3. Do I have enough help to pull this off?
If you’re the one doing all the catering work for a friend or family member, it’s important to figure out who’s helping you. I’ve always had a lot of help when catering weddings, from people baking cookies a few weeks ahead of time, to helpers on the day of.
For the wedding reception itself, my rule of thumb is that there should be at least one person (besides yourself) for each food table. If you have a table of drinks, plus two tables of appetizers, then you should have at least three helpers, plus one person in back cleaning up.
This of course can vary a lot depending on the size of the crowd, the buffet or sit-down setup, and how much you can do ahead. It also really depends on how much you’re responsible for. Do you have to rent the tables and tablecloths, ensure they arrive, set them up and place all the chairs? Do you have to decorate the tables too, as well as provide the food? Or are you just bringing the food itself?

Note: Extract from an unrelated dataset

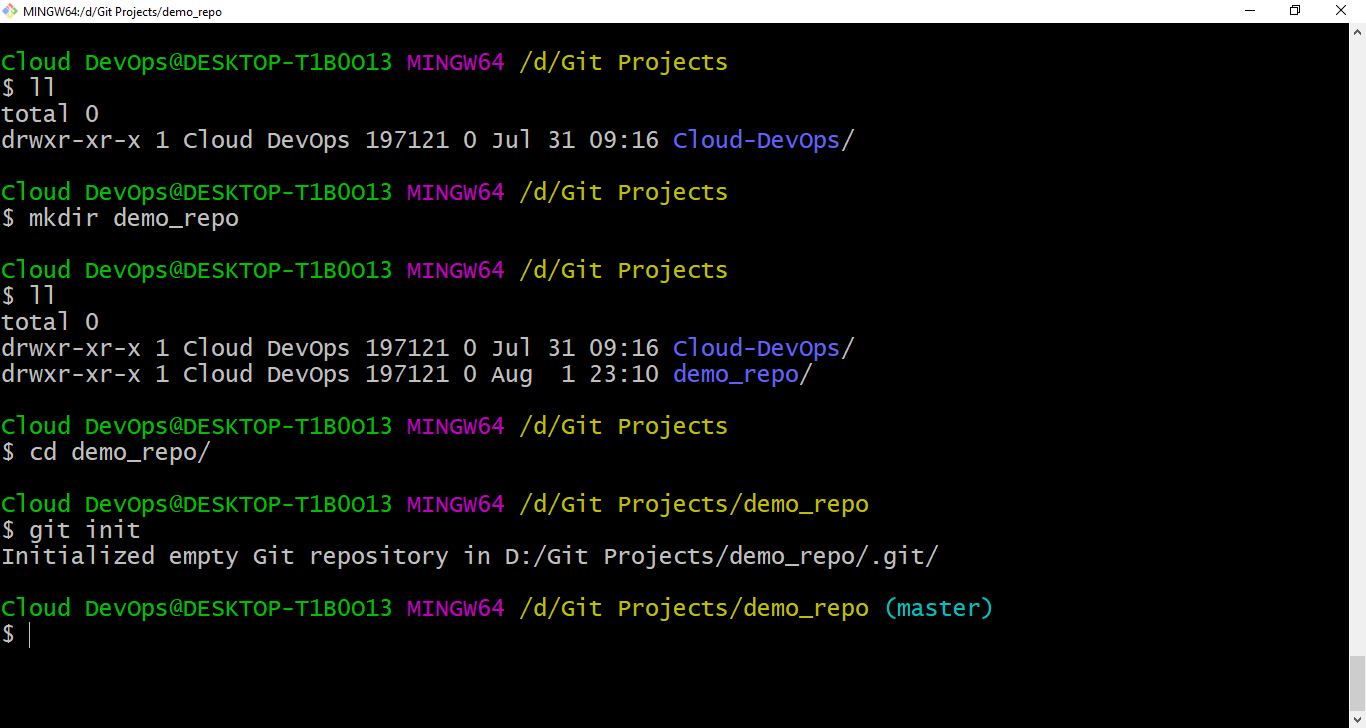Select the Cloud-DevOps directory name in blue
The height and width of the screenshot is (728, 1366).
pyautogui.click(x=756, y=139)
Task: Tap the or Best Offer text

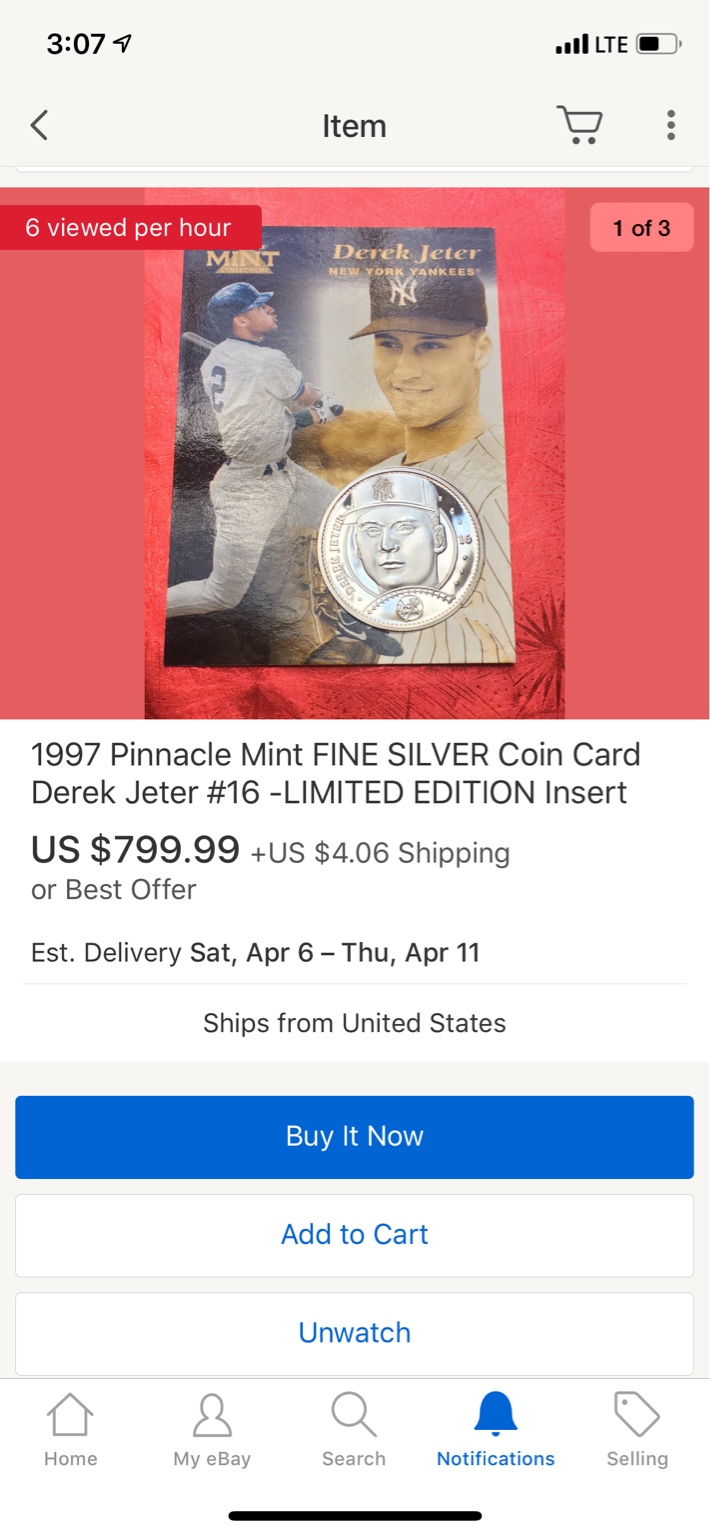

You can quickly end up needing a small army. But that’s a place to start. You certainly can’t do it all by yourself!
4. Do I have the time and space to do this?
The deadliest mistake in catering a wedding is to not calculate time properly. If you’re catering a wedding for 200 people, everything will take longer than you think. A recipe that can be made in an hour not only has to get multiplied out to serve more people, but you have to drag more groceries home from the store, and put more groceries away. On the day of a big event itself, I allow about 3 hours just to get the car packed up, food loaded, and then travel and food unloaded at the venue. This is not your average potluck.
I calculated that I spent about 40 hours preparing for my brother’s sit-down wedding dinner last year — planning, recipe-researching, shopping, cooking. On the day itself I spent an additional 10 hours prepping and serving, along with six other people who spent about five hours each.
The other consideration is space: I have an extra fridge in the basement but even that can get stretched with prep. And it’s not just fridge space; I had boxes and boxes of plates and napkins stacked up in the entryway! If you have a small living space, make sure you really know what all you need to store.
5. Do I think this will be fun?
Last but not least, after questions of money, time, help, and space, don’t forget the most important question. Do you think this sounds like fun? If it doesn’t, then it’s probably not a good idea for you. I absolutely killed myself over the weddings I’ve catered, and yet it’s been exhilarating. It’s such a rush to feed so many people and to watch them enjoy home cooked food.
It’s also such a pleasure to take care of the people I love and give them this gift. But it’s not for everyone; catering can be really overwhelming and physically challenging, so make sure it sounds fun. It’s kind of my idea of running a marathon; fun in the beginning, not fun in the middle, but totally exhilarating after it’s all over.
Have you ever catered a big event? Do you have other questions you’d ask yourself before taking the plunge again?